Tuesday, July 31, 2007


RANDOM THOUGHTS ON THE MONTANA NZ BOOK AWARDS - WINNERS & LOSERS!

NZSA BEST FIRST FICTION AWARD

Rachael King's later father would have been so proud about this result. Good to see the family tradition being continued. Rachael has set herself a very hard act to follow with this win for her first published work.

Hopefully we will not have to wait too long before her next book as she told her audience at the Auckland Writers & Readers Festival in May that she was well into the research.



NZSA BEST FIRST BOOK POETRY

This had been announced last Friday on Montana Poetry Day and while it was won by Secret Heart by Airini Beautrais I reckon the other two shortlisted titles, Cup by Alison Wong and After the Dance by Michele Amas both had better designed covers. However this is not a cover competition!




NZSA BEST FIRST BOOK - NON-FICTION



A clear winner here with William Cottrell's fine book, Furniture in the New Zealand Colonial Era.







ILLUSTRATIVE CATEGORY


Having waxed lyrical on this blog about Eagle's Complete Trees & Shrubs of New Zealand I was not at all surprised when this title won both this category and also the Montana Medal for Non-Fiction making it in the view of the judges the outstanding non-fiction title published in New Zealand in 2006. Had I been a gambling man I would have bet the family farm on this result. . Congratulations again Audrey.You are a star.

ENVIRONMENT CATEGORY

Ghosts of Gondwana - George Gibbs.
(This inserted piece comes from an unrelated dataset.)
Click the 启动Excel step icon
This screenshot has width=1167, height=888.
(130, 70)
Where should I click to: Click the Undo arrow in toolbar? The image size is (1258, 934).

Nor arguement here.

LIFESTYLE & CONTEMPORARY CULTURE


While I was not surprised at the winner, Stitch: Contemporay New Zealand Textile Artists, by Ann Packer, (herself a longtime textile artist), I must admit great surprise at some of the titles that were not shortlisted. Two in particular that inexplicably missed out, coincidentally both from Random House's Godwit stable, were Christopher Johnstone's Landscape Paintings of New Zealand and Maps New Zealand



REFERENCE & ANTHOLOGY

Furniture of the New Zealand Colonial Era. This would have been a unanimous decision.


HISTORY CATEGORY

Another obvious winner - Vaka Moana
















BIOGRAPHY CATEGORY

It must have been a very close contest here between the Lilburn & Beaglehole biographies.
A photo finish I suspect.

But spare a thought for the very fine third title in this category, Chris Price's Brief Lives, which one assumes ended up here because the organisers couldn't find anywhere else to put it!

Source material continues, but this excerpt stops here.